O começo da história de Dani é o mesmo de milhares de meninos que também moram na PQP, mas dificilmente sairão de lá. A PQP, berço de muitos jogadores brasileiros, é quase sempre um lugar na periferia ou longe dos grandes centros urbanos, marcado pela miséria, pela seca, pela falta de expectativa e de oportunidade.

Se na classe média o sonho de muitos meninos hoje é ser youtuber, na pobreza encravada pelo país afora crianças ainda vislumbram no futebol a única chance de deixar a PQP para trás, realizar o sonho de se tornarem craques milionários.

A maioria desses meninos não sabe onde fica Cardiff, nunca ouviu falar na capital galesa, palco da final da Liga dos Campeões, mas, tal qual Daniel Alves, embarcaria no primeiro avião rumo ao desconhecido, ainda mais se alguém dissesse que Cardiff é uma das paradas finais de quem consegue sair da PQP.

A realidade, sabemos, é crua e triste. Quatro em cada cinco jogadores do futebol brasileiro ganham no máximo R$ 1.000, segundo dados divulgados no ano passado pela diretoria de registro e transferência da CBF.
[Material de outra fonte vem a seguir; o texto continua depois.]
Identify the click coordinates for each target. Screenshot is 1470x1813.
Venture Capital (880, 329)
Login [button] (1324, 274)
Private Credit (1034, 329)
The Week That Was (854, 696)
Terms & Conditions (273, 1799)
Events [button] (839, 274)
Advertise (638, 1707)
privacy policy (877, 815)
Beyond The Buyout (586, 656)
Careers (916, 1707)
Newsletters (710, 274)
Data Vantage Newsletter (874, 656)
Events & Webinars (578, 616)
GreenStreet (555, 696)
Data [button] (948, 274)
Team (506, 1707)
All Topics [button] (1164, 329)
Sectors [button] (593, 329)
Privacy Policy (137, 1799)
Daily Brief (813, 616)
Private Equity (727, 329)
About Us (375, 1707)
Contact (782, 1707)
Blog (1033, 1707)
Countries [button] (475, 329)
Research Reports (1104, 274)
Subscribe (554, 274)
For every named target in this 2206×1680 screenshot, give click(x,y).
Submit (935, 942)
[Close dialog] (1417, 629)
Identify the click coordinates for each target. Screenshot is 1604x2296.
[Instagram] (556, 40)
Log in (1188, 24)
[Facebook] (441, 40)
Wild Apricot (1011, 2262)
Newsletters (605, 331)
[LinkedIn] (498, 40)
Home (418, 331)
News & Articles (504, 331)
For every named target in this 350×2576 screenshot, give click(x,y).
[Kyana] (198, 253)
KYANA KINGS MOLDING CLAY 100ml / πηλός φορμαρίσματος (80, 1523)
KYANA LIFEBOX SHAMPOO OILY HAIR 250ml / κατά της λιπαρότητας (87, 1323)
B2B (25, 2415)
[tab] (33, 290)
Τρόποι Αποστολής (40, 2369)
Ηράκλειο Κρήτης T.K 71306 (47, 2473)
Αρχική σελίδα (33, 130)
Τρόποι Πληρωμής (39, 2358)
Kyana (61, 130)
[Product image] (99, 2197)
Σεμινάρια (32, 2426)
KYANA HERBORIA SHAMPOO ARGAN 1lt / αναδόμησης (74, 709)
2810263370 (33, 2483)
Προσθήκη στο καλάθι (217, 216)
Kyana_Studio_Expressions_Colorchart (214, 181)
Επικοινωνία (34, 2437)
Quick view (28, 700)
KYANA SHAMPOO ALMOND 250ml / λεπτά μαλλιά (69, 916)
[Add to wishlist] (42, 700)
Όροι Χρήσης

Não é preciso fazer muito esforço para pensar em uma dezena de profissões igualmente mal remuneradas, mas que não alimentam o sonho de deixar para traz pobreza e desigualdade. Pedir dinheiro num cruzamento movimentado é capaz de garantir um ganho bem maior do que esse. Mas há poucas profissões com a magia, a fama e o dinheiro que o futebol tem.

A minha torcida, assim como a de muitos brasileiros, seria para o Real Madrid, em especial por Cristiano Ronaldo. O jogador não é só talentoso, mas carismático, generoso com causas sociais e ainda peita o mundo com irreverência cada vez que é chamado de bicha, como no episódio que envolveu o meia Koke, do Atlético de Madri. "Bicha, mas cheio de dinheiro", respondeu.

Mas é impossível ficar indiferente ao texto de Daniel Alves. Torcer pela Juventus e pela vitória dele é torcer para que milhares de meninos que moram na PQP tenham alguma oportunidade. Para que possam um dia olhar para trás e repetir o que Dani fala em frente ao espelho antes dos jogos: "Mano, eu vim da PQP. E estou aqui agora. É irreal, mas eu estou aqui."